Good luck entering what seems a crowded field.
1. As with any social network system, the most difficult part is that you need a critical mass of users before the system becomes worthwhile, but to be able to get users, you already have to have traction in the first place, so it's a bit of a chicken/egg issue.
2. You say you're building a directory that features experienced devs. The next question is naturally - how are you going to verify these devs? Everyone is going to have their own definition of what it means to be an "experienced dev".
The fact that everyone just "lists themselves" means that by definition there's really no trust or verification in the process itself from a potential employer perspective.
3. It sounds like your goal is to basically be the white pages of experienced devs which is laudable enough, however, I'm still not sure I understand the buy value from an employer perspective. Why would they take the time to visit this random website as opposed to just running searches on people's LinkedIn resumes filtered by years of experience?
The chicken and egg is real. My plan to counter that is to only focus on the dev side first and find leads for them by brute force, i.e., initially I don't expect any employers to go to the platform.
I want to keep the verification light by design. Most employers aren't going to trust a platform's verification anyways. All these guarantees of top 2% devs are bullshit. I believe that basic resume review and occasionally asking an extra question or two takes care of the 80%. I think that's not a bad place to be since no platform is going to be perfect. My goal with verification is to make sure the platform isn't infiltrated by early career or devs who wouldn't pass the muster of most recruiter resume reviews.
You're exactly right. I want to build the whitepages of experienced devs. I'm not under any delusion that employers will just flock to this. I think if it at all works, much of the finding will have to be done on behalf of the employer, i.e., they tell what they want and we go scour the directory and send them leads.
I'd love to get your thoughts on the above.
You can perhaps bootstrap your site with experienced developers from Who is Hiring monthly posts.
why? typically those who interview have a favourite trick question which is unrepresentative of actual relevant skill on the job. their goal is to prove superior intellect as they are insecure and want to keep their job. they get intimidated if they interview ex founders especially, who are generalists.

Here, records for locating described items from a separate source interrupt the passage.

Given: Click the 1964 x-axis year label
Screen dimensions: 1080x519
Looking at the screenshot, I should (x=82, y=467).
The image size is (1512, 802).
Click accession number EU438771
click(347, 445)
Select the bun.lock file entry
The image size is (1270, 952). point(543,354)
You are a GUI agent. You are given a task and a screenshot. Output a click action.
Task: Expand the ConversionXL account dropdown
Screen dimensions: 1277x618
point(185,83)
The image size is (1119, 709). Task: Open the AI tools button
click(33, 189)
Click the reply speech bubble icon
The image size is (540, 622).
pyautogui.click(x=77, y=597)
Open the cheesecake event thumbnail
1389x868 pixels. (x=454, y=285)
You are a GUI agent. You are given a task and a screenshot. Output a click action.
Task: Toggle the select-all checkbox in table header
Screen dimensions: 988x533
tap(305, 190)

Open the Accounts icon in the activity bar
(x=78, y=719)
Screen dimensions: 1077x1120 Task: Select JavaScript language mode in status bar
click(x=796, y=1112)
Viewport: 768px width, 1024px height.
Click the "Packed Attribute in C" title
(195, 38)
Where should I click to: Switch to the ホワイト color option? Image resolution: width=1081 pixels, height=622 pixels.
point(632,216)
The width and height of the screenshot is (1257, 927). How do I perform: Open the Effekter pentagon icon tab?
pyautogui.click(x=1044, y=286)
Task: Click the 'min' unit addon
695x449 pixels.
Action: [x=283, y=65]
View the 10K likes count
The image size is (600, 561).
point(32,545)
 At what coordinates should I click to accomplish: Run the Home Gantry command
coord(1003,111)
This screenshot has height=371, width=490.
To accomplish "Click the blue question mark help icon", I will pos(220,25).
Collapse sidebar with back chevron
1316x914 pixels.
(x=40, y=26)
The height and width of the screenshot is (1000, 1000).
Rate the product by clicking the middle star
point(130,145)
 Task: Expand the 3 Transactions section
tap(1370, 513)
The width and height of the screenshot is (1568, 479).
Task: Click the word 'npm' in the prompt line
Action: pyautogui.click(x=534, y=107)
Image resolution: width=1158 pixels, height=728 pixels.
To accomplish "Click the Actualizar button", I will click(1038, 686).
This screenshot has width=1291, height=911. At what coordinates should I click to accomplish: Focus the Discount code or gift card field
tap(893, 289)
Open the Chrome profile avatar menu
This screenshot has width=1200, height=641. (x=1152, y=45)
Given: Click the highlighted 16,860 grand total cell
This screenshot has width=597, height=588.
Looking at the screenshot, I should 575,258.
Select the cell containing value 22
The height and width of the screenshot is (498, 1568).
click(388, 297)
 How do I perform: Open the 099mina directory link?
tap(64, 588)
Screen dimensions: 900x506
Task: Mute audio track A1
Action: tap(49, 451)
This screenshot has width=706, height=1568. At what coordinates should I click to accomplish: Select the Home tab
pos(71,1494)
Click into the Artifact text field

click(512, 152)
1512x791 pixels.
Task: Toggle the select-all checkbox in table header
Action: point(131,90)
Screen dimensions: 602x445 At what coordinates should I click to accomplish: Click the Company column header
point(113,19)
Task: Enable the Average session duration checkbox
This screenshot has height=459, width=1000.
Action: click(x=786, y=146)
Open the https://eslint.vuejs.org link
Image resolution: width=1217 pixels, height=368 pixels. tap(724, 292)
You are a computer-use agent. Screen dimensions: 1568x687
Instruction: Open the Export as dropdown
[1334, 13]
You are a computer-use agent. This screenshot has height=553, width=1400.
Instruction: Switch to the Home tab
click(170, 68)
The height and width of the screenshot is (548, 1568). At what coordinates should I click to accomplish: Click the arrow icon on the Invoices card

How would you prove to companies that your venting system is valid?
How is this different from LinkedIn?
It's not going to be foolproof. Just because someone has good experience in their background doesn't mean they're good. But neither are interviews foolproof. They can be gamed.
I wouldn't need to prove to companies that the vetting is valid. They can see the results themselves. The platform would die if the bar isn't maintained.
LinkedIn _is_ a free for all. This would also be anon by default and double opt-in for devs.
Anyone can put whatever on a resume. I can pay some guy in a 3rd world country to build me a nice looking website. You would be doing even less than a recruiter to vet my experience.
You would absolutely need to prove to companies - your customers - that your vetting process - your product - is valid. How are you going to get it going if your only argument is "look, it's been 3 days and I'm still in business ".
As a hiring manager,you would literally be taking value away from me since I would be reaching a smaller pool of candidates and still need to interview them.
meaning you think a new platform will have a hard time finding traction right now because there's an oversuppply of devs?
Not sure I understood this. Meaning someone who can find contract work for you? Or find you a dev?
I use my free time for music and family (not in that order)
This would definitely be useful for existing freelancers though.
1. anon by default 2. double opt in. Your details won't be available to anyone that you haven't given access to.